YOUR OBJECTIVE:
Rewrite the records from the start through the line that has "(x=508, y=212)", changing every "screenshot" to "screen capture" and leaving everything else as it is.

AVAILABLE RECORDS:
==========

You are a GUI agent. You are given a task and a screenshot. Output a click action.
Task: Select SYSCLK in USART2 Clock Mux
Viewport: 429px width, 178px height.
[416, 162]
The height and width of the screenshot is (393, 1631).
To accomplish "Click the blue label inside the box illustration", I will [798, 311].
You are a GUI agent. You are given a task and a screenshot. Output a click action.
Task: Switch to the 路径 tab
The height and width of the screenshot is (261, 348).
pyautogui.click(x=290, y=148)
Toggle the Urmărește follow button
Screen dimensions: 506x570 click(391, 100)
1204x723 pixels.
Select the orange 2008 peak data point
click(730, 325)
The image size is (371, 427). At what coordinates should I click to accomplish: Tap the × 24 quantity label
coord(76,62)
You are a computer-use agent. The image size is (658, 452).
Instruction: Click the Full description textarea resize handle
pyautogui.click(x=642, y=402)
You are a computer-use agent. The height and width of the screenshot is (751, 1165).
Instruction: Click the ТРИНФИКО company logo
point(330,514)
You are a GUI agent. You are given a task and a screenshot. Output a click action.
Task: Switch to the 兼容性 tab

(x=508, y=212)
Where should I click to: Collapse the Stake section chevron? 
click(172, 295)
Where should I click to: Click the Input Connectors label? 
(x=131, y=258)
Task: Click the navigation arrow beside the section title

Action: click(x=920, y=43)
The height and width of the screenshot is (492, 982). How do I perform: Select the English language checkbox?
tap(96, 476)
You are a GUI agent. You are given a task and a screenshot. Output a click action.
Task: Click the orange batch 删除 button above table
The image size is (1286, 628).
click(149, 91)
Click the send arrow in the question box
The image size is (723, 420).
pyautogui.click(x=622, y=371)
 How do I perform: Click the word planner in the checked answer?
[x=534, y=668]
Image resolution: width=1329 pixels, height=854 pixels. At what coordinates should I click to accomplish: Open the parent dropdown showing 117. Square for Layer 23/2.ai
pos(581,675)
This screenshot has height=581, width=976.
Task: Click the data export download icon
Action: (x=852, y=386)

==========

ANSWER TO THE TASK:
You are a GUI agent. You are given a task and a screen capture. Output a click action.
Task: Select SYSCLK in USART2 Clock Mux
Viewport: 429px width, 178px height.
[416, 162]
The height and width of the screen capture is (393, 1631).
To accomplish "Click the blue label inside the box illustration", I will [798, 311].
You are a GUI agent. You are given a task and a screen capture. Output a click action.
Task: Switch to the 路径 tab
The height and width of the screen capture is (261, 348).
pyautogui.click(x=290, y=148)
Toggle the Urmărește follow button
Screen dimensions: 506x570 click(391, 100)
1204x723 pixels.
Select the orange 2008 peak data point
click(730, 325)
The image size is (371, 427). At what coordinates should I click to accomplish: Tap the × 24 quantity label
coord(76,62)
You are a computer-use agent. The image size is (658, 452).
Instruction: Click the Full description textarea resize handle
pyautogui.click(x=642, y=402)
You are a computer-use agent. The height and width of the screen capture is (751, 1165).
Instruction: Click the ТРИНФИКО company logo
point(330,514)
You are a GUI agent. You are given a task and a screen capture. Output a click action.
Task: Switch to the 兼容性 tab

(x=508, y=212)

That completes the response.